● SUPPLIED DATA:
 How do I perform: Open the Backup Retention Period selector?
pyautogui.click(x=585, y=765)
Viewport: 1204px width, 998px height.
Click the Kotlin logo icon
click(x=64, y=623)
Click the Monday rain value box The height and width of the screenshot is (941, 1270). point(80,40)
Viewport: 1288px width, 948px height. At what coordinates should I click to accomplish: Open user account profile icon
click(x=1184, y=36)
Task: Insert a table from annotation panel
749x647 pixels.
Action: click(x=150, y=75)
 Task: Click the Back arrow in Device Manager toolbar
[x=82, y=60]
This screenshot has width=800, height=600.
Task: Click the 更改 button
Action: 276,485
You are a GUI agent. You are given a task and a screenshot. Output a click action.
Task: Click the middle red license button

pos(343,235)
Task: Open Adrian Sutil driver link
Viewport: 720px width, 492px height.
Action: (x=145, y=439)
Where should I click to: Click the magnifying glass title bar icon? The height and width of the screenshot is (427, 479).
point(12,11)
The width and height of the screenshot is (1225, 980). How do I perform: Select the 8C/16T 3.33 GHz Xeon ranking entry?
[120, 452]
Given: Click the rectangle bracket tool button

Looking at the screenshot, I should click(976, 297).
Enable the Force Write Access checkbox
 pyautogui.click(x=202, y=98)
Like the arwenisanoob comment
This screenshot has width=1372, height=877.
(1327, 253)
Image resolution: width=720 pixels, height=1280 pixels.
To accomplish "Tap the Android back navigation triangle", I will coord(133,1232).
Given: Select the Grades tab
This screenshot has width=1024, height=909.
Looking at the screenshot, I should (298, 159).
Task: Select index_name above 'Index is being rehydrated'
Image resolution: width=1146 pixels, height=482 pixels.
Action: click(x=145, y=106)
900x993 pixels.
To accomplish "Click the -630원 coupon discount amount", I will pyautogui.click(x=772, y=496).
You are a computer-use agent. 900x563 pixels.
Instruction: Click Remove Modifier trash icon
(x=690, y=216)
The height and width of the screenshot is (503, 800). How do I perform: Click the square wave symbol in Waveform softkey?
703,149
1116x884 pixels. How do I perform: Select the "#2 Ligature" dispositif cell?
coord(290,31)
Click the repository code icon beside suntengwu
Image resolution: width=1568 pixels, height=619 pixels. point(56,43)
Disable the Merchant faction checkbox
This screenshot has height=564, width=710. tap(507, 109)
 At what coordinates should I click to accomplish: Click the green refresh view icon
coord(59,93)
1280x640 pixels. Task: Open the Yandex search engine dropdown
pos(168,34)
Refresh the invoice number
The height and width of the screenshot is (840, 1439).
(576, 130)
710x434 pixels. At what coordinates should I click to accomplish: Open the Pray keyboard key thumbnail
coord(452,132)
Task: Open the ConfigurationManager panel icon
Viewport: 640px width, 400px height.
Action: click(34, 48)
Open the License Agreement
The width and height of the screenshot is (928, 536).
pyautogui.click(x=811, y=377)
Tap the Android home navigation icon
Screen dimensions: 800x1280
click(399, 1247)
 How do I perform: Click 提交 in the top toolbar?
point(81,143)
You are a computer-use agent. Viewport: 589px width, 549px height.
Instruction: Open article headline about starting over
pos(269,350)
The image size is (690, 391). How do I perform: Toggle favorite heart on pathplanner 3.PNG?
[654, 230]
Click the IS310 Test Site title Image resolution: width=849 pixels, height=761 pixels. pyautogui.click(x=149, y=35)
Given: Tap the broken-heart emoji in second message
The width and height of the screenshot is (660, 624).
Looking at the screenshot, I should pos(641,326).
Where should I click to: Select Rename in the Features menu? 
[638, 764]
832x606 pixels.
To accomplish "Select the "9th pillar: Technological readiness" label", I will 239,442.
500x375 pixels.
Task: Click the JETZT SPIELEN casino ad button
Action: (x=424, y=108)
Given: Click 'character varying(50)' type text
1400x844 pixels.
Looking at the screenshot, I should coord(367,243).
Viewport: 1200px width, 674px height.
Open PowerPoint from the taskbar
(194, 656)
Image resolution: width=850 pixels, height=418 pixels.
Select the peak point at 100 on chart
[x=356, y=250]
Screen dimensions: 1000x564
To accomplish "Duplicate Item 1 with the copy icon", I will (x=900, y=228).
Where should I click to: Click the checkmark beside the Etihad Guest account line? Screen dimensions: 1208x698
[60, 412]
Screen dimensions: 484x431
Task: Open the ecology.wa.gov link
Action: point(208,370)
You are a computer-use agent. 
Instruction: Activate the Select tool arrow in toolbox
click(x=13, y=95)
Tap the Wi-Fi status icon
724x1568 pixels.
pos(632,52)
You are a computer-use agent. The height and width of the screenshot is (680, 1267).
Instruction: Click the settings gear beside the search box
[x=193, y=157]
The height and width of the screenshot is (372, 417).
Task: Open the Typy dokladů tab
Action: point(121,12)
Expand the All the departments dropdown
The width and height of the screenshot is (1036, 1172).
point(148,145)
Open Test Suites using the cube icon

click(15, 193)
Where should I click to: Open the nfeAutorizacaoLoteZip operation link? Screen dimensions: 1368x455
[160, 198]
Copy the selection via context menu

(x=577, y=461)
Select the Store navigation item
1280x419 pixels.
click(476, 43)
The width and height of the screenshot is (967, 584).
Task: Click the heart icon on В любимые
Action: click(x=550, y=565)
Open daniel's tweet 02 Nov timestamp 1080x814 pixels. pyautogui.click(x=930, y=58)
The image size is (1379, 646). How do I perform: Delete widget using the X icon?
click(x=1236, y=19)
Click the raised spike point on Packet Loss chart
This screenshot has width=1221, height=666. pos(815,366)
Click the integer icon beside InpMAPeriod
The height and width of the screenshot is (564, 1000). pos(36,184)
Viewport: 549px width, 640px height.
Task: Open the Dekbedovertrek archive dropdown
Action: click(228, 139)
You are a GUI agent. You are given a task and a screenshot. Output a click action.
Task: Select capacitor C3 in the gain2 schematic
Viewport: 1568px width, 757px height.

● EXERCISE BRIEF: Your answer must consist only of the lines from the start of the records above through the line with "Click the Monday", each retyped exactly.

● EXERCISE RESULT:
 How do I perform: Open the Backup Retention Period selector?
pyautogui.click(x=585, y=765)
Viewport: 1204px width, 998px height.
Click the Kotlin logo icon
click(x=64, y=623)
Click the Monday rain value box The height and width of the screenshot is (941, 1270). point(80,40)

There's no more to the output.